---- Task input
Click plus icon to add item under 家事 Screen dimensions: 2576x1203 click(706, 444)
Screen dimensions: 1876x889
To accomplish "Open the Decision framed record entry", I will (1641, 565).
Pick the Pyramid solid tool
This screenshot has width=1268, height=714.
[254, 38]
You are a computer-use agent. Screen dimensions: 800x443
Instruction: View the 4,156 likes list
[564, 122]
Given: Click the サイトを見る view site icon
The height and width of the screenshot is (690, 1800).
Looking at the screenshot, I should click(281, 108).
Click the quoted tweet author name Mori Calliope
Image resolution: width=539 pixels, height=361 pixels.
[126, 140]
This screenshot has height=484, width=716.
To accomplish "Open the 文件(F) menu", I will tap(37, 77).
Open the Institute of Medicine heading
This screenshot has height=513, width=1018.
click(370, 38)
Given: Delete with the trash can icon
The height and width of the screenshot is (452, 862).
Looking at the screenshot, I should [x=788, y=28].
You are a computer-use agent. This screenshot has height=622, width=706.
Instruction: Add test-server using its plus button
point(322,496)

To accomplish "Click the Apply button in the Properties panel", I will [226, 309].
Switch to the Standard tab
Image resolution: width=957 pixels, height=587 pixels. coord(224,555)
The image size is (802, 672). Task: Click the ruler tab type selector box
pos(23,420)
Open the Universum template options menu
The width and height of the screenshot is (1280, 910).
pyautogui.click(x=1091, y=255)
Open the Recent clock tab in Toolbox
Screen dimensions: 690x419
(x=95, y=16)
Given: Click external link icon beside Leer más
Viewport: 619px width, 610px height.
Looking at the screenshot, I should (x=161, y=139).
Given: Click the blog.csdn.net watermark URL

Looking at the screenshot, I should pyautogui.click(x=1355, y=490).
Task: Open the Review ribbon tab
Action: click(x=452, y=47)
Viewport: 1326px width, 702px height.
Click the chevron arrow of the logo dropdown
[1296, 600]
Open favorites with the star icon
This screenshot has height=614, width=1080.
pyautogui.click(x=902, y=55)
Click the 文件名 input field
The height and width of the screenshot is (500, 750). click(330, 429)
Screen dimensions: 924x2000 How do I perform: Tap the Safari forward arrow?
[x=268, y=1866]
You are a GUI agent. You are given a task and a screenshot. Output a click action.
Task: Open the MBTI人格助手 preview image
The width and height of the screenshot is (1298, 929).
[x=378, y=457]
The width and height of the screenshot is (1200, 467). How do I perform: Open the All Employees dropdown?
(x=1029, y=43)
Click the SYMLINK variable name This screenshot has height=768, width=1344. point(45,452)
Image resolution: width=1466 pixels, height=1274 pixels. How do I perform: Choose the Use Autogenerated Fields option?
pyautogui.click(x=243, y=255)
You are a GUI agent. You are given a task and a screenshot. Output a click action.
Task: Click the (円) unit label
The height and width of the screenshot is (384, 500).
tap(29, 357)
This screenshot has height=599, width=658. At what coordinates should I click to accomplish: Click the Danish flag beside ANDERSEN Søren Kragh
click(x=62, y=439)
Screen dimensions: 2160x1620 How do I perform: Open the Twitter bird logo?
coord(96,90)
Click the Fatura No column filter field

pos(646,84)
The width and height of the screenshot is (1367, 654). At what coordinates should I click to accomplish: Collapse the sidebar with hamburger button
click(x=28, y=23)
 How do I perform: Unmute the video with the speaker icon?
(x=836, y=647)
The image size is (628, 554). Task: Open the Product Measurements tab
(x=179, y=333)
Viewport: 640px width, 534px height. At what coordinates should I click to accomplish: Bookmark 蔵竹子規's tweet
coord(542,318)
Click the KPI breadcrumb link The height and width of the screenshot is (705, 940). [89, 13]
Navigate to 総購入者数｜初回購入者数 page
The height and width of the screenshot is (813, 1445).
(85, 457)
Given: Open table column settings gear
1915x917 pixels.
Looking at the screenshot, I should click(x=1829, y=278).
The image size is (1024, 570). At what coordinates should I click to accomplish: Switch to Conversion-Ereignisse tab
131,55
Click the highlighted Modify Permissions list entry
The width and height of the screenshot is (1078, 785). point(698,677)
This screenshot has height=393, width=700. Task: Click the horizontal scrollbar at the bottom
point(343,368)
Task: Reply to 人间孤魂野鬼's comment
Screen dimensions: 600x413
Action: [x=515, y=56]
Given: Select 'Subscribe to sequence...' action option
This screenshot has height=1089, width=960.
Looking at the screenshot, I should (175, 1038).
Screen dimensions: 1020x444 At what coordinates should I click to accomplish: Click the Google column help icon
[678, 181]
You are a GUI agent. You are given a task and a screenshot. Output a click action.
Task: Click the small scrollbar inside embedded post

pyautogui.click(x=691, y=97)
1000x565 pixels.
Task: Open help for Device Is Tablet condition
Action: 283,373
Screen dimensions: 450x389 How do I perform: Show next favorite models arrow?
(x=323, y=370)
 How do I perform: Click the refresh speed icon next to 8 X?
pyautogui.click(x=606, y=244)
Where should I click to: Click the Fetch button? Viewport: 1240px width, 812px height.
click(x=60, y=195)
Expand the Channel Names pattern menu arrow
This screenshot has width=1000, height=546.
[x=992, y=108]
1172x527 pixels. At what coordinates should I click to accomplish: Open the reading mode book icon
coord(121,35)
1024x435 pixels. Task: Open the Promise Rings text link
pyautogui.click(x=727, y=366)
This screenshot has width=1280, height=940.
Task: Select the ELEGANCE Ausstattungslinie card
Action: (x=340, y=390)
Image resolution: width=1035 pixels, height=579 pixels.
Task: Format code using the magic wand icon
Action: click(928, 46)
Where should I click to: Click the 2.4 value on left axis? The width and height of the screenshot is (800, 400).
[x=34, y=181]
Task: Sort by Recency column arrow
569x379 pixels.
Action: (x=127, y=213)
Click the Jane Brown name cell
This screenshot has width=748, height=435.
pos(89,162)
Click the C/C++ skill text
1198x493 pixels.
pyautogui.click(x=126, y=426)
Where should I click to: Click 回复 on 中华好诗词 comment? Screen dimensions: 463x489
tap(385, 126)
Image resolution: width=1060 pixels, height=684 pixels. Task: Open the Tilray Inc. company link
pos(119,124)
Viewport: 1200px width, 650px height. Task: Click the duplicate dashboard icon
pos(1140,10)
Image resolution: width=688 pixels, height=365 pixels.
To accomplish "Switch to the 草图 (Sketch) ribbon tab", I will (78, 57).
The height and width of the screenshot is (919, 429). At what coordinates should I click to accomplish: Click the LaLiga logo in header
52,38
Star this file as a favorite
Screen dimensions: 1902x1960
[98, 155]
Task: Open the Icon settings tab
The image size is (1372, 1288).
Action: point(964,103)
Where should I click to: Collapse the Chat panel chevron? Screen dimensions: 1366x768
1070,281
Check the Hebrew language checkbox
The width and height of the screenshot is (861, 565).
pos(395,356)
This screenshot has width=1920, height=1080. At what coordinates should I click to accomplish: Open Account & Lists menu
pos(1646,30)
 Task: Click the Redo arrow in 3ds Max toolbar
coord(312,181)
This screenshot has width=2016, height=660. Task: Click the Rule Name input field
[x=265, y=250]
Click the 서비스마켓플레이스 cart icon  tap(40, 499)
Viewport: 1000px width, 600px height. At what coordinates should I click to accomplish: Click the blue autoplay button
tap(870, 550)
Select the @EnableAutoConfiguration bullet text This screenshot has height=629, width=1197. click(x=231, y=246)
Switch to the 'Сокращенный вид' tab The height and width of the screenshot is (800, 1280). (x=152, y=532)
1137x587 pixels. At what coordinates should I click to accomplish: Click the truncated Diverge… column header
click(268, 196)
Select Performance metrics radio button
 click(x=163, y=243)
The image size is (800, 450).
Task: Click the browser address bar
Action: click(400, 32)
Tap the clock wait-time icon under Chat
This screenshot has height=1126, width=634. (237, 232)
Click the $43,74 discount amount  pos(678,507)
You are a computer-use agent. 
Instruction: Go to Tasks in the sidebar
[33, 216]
--------
▶ Instructions for the task
Using the word "settings" as the filter, copy each matching line from the material.

▶ Written response
Given: Open table column settings gear
Task: Open the Icon settings tab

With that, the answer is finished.